[Items stored from a collection]
====

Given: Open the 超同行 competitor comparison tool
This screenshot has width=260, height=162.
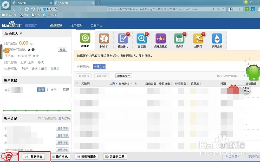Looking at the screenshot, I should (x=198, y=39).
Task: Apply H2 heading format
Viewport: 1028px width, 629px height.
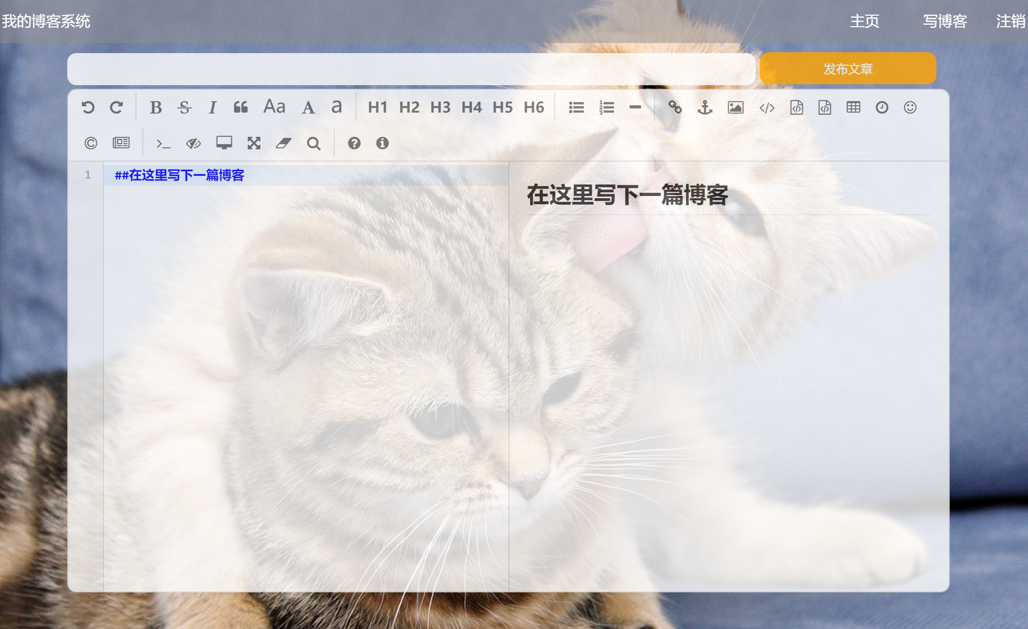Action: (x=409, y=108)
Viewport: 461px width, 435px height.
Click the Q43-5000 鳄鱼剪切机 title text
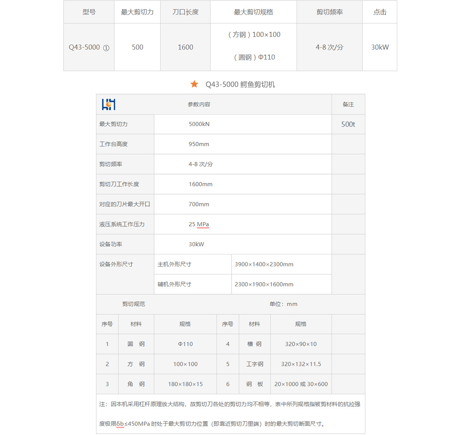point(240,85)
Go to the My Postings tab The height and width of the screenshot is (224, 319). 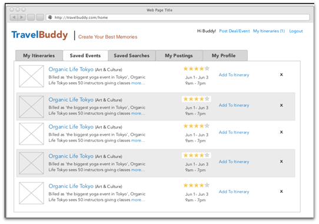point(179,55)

====

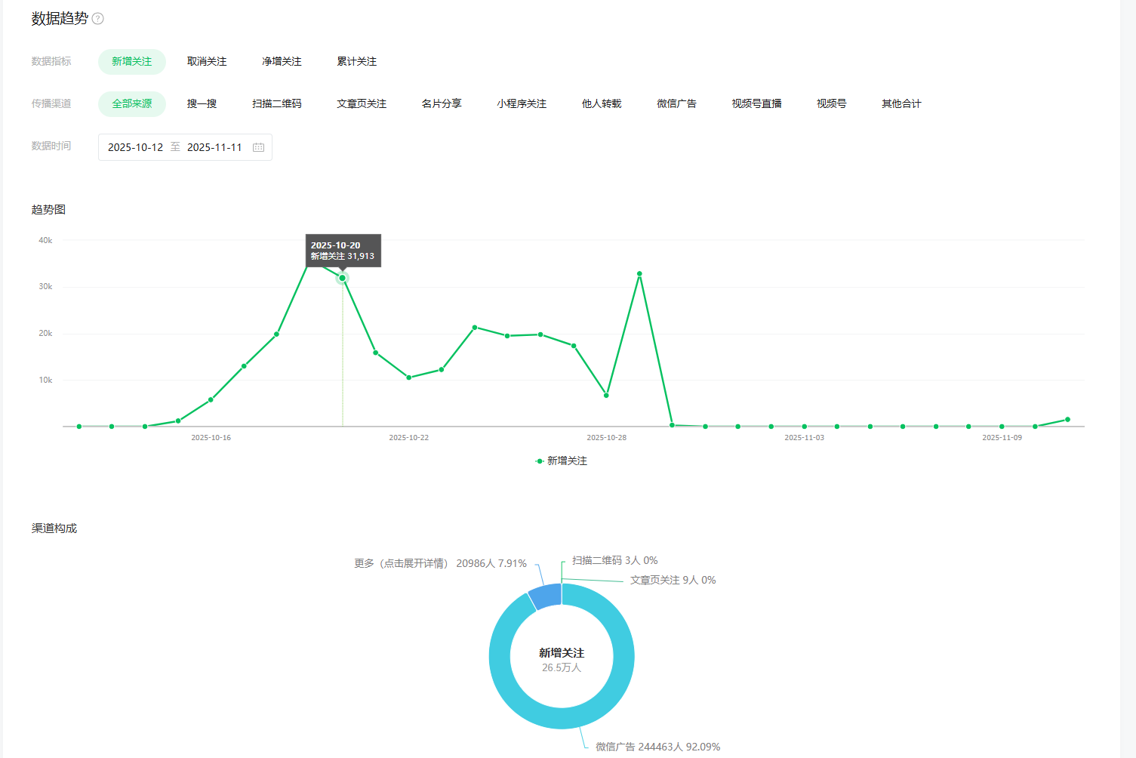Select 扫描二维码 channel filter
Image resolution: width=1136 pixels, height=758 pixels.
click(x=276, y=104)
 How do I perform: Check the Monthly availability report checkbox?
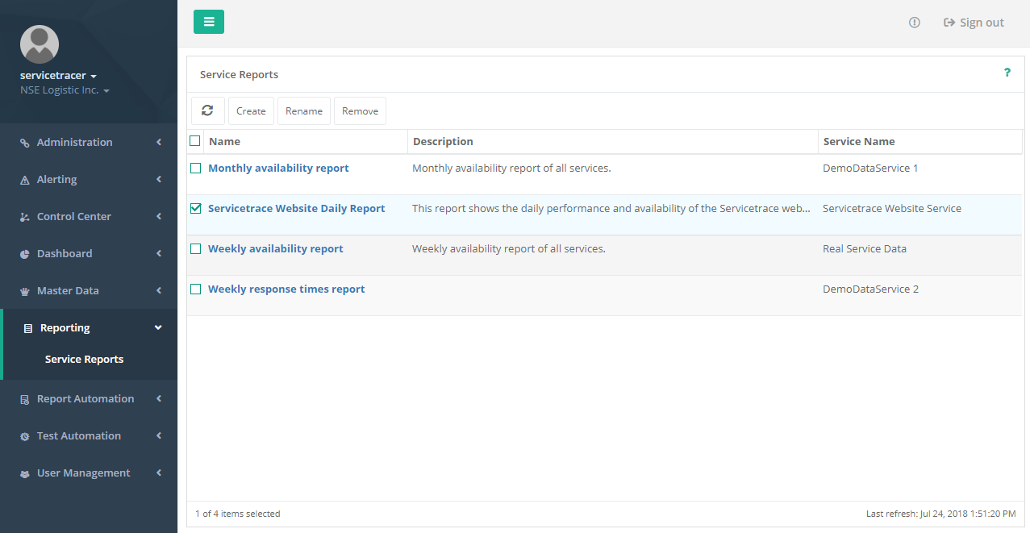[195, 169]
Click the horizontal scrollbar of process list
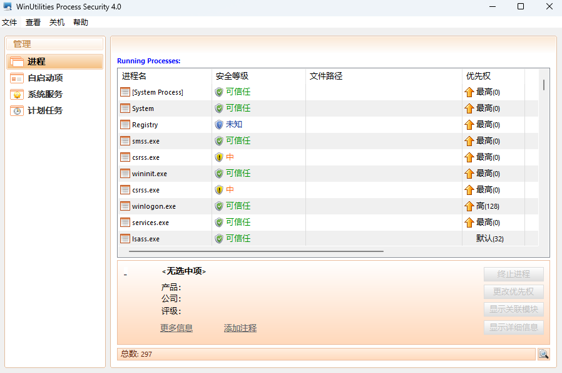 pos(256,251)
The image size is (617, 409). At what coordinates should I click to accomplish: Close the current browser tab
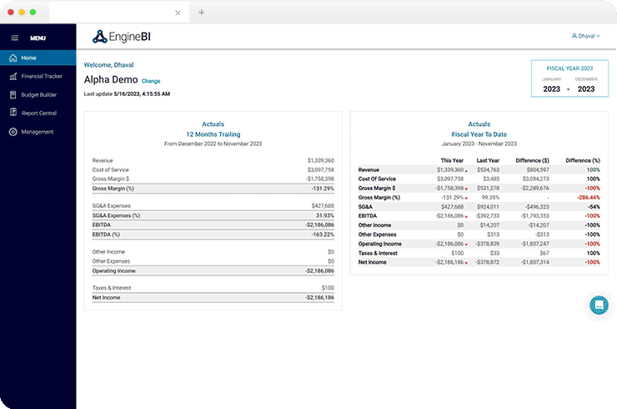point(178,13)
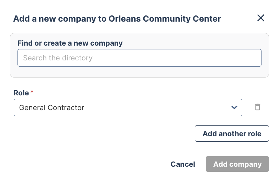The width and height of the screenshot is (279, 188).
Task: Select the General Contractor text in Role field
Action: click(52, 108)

====

# What you are asked to do
Could you copy the rows that open with the line containing "Select 扫描二维码 channel filter" and close with the line containing "Action: click(52, 108)", including both of those lines, and leave the pictures out?

# Written response
Select 扫描二维码 channel filter
Image resolution: width=1136 pixels, height=758 pixels.
click(x=276, y=104)
 How do I perform: Check the Monthly availability report checkbox?
[195, 169]
Click the horizontal scrollbar of process list
 pos(256,251)
The image size is (617, 409). At what coordinates should I click to accomplish: Close the current browser tab
point(178,13)
The width and height of the screenshot is (279, 188).
Task: Select the General Contractor text in Role field
Action: click(52, 108)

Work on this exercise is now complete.